One more round of tests before the chemo starts. I needed an abdominal CT scan with contrast and a vaginal ultrasound to check on the abnormalities the PET scan found. I would also need a baseline MUGA test.
The CT scan required a 6-hour fast, so I got up at 5:45 for a quick breakfast, and went back to bed. There was no way I’d make it to noon without some food in my stomach, and I really didn’t want to start my day that early. Turns out the fasting was to allow the barium contrast in my gastrointestinal tract to show up most strongly. I had to drink 900 mL of barium sulfate in about a half an hour. I got berry flavor, which wasn’t actually too bad. The worst was the slightly thick texture of the drink which made me gag occasionally, but I managed to get it all down. Once I finished the barium, it was time to get into the CT scanner – just another table that slides through a tube. I also needed IV iodine to add contrast to the blood vessels. Since I have a PowerPort, they actually got to use my port for the first time – yeah! Nurse said I had good blood return, so the port was working well. The iodine injection caused the weirdest sensations. It made the inside of my ears feel hot, and made me feel like I was peeing, although I wasn’t.
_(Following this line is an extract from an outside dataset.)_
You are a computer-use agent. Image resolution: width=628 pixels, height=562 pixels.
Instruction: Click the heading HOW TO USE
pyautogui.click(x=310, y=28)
It only lasted a minute or two, but it was quite odd. The CT scan was quiet, but I did have to hold my breath a couple of times. The nice thing was there was a counter on the machine that told me how many seconds longer I would have to hold my breath, so I wasn’t wondering how much longer every time.
Elements added: Barium and Iodine
The ultrasound to look at my ovaries was the easiest test yet, since there were no injections needed. I just had to drink a lot of water before getting there so I had a full bladder for the first half of the test. I did get to empty the bladder before the tech did the intravaginal part of the test. Once again, I got talking to the tech, and she showed me the ovaries and where the developing eggs were on the ovaries.
The final test of the week was a MUGA scan (or Multi-Gated Acquisition scan). Because my tumor is HER2 positive, Dr. Li is adding Herceptin to my drug regimen. One of the less common (2-4% chance) side effects in heart failure, which would definitely count as a bad thing. So, as a precaution, everyone on Herceptin has periodic tests of their heart to make sure it’s fine. There’s a lot of natural variation in heart efficiency, though, so you need a baseline test to compare with future tests.
A MUGA scan uses radionucleotides, specifically technetium, attached to your red blood cells to get a picture of how efficiently your ventricles contract. Technetium will attach to different cells in your body, depending on what loading medication they give you. I got the loading medication (a tin-based solution), and then sat in a waiting room while it moved throughout my bloodstream. After about 20 minutes, I got the technetium injection, and then moved to the machine to measure my heart function. There, I laid under a set of white plates for eight minutes and was done. Since I had been talking quite a bit with the tech (are you sensing a theme here?), he called me over and showed me the pictures the machine took. It was pretty awesome seeing the blood move through the heart, and the walls of the heart moving. The scan is set up to compare the ratio of the left ventricle at minimum and maximum contraction. Once again, I was radioactive for the day, and a bit longer than the PET scan since the technetium has a half-life of six hours.
Elements added: Technetium and Tin
CT results showed the mass on my kidney was a cyst (yeah – not renal cancer!) and there’s a cyst on the ovaries. Ultrasound was inconclusive – there’s a mass on an ovary, but it wasn’t clear with it is exactly (probably the cyst seen on the CT). MUGA showed good heart functions to start with. All set to start chemo now!